Not to mention, she stayed there, and accepted this employment "contract" for a long period of time. So the court merely accepted her longterm acceptance of the situation, and looked to the 180 day provision as to application of the law to the situation. All's well.
That is traditionally considered private between the employee and his/her firm. We could make it non-private, as we did in the 1930's with securities regulation. It used to be that public companies could keep their books and records private - that changed, to help protect investors. I could see taking the same step for employee pay and benefits, but I am not an employee.
If disclosure requirements are increased (one cannot stop with salary and benefits, leaving out annual or semi annual evaluation reports, attendance records, records of discipline and counseling, etc.), then willingness to employ (as opposed to hiring temps or independent contractors) goes down.
A relevant question is how common is the Ledbetter situation. It seems extreme to me. If it is an outlier, we may want to avoid building too much new legislation on the premise that employers commonly do this (as opposed to more subtle forms of discrimination).
I don't see anybody arguing the facts, and they may be undisputed, but this woman may in fact have been the least qualified in the group, and was thus compensated accordingly.
Well, see, that's the thing about undisputed facts -- people don't argue them in court, so that's not what the decision's about. The defense was not "she was the least qualified and thefore paid less." If they had proved that, nobody would complain. The defense was about what type of events do and do not trigger the statute of limitations.
Or should I say, "maybe this wasn't really gender discrimination because plaintiff was a woman, because maybe plaintiff really a man. Sure, that wasn't in dispute, but. . . ."
A jury already decided that she did indeed suffer from discrimination. That was not disturbed. The issue was whether Title VII's statute of limitation should have prevented the case from ever being heard.
"The overall costs of litigation for plaintiffs and their counsel is low."
When I represented employees against the federal government, the costs were extremely high. We needed experts for every case regarding back pay and comp damages, and we had no contingency fee arrangements. What that meant was that only highly paid employees could afford to bring such cases.

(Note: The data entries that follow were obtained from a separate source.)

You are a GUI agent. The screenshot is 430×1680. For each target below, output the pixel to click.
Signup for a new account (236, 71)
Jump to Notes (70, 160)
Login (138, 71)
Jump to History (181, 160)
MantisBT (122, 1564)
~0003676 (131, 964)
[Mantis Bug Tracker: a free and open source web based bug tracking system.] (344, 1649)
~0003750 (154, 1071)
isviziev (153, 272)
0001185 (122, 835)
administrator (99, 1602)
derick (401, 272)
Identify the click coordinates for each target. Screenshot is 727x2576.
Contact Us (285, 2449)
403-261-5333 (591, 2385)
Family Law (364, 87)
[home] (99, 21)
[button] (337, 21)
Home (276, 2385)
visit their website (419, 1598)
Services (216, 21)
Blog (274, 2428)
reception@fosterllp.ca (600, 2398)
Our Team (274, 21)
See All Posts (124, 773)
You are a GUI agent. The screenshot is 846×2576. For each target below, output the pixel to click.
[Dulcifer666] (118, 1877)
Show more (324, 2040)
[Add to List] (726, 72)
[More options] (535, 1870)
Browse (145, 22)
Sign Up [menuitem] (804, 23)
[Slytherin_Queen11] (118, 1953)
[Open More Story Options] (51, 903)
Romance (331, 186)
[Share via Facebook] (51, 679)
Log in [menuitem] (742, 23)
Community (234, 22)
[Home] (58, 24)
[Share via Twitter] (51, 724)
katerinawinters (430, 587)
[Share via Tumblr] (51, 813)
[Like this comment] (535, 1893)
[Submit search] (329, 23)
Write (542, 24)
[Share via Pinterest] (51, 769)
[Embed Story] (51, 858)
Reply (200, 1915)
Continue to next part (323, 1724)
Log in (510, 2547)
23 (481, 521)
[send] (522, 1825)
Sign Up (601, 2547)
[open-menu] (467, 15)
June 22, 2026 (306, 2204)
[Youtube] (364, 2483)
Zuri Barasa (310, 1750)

Sure there are plenty of crap cases, but the burden to survive summary judgement is quite high - it would be disingenuous to consider that it is not.
I'm not so sure about "low barriers to entry." Many plaintiffs'-side lawyers take cases on a contingency fee basis, which means they must be making some sort of rational guess at the strength of their case -- but they turn out to be wrong much more often than cases of ANY OTHER TYPE, including all sorts of routine litigation that doesn't require experts. And some Title VII litigation does require experts.
You're right that folks feel bad when they get fired, but they feel bad about a bunch of other things, from broken contracts to denied insurance claims, to torts -- and Title VII plaintiffs still do worse than other types of civil litigants.
I think there is something to what you say about folks getting fired and trying to shoehorn into Title VII -- especially since the U.S. has no general "just cause" protection for employees. But that doesn't explain why so many plaintiffs' lawyers get far into litigation -- incurring expenses they typically won't recoup if they lose -- and lose so frequently.
Anyway, the underlying point is that we are far from a situation in which the law risks being slanted unfairly toward plaintiffs.
All that is consistent with the fact that these laws are sometimes highly technical and full of various limits and procedural requirements. Indeed, the basic idea behind this interpretative tool is that if the application of a complex procedural scheme to a particular case is ambiguous, but the Act in general has a broad remedial purpose (preventing securities fraud, protecting competition, prohibiting employment discrimination, and so on), the court should favor allowing an action which is consistent with that purpose to proceed in the absence of a relatively clear procedural prohibition.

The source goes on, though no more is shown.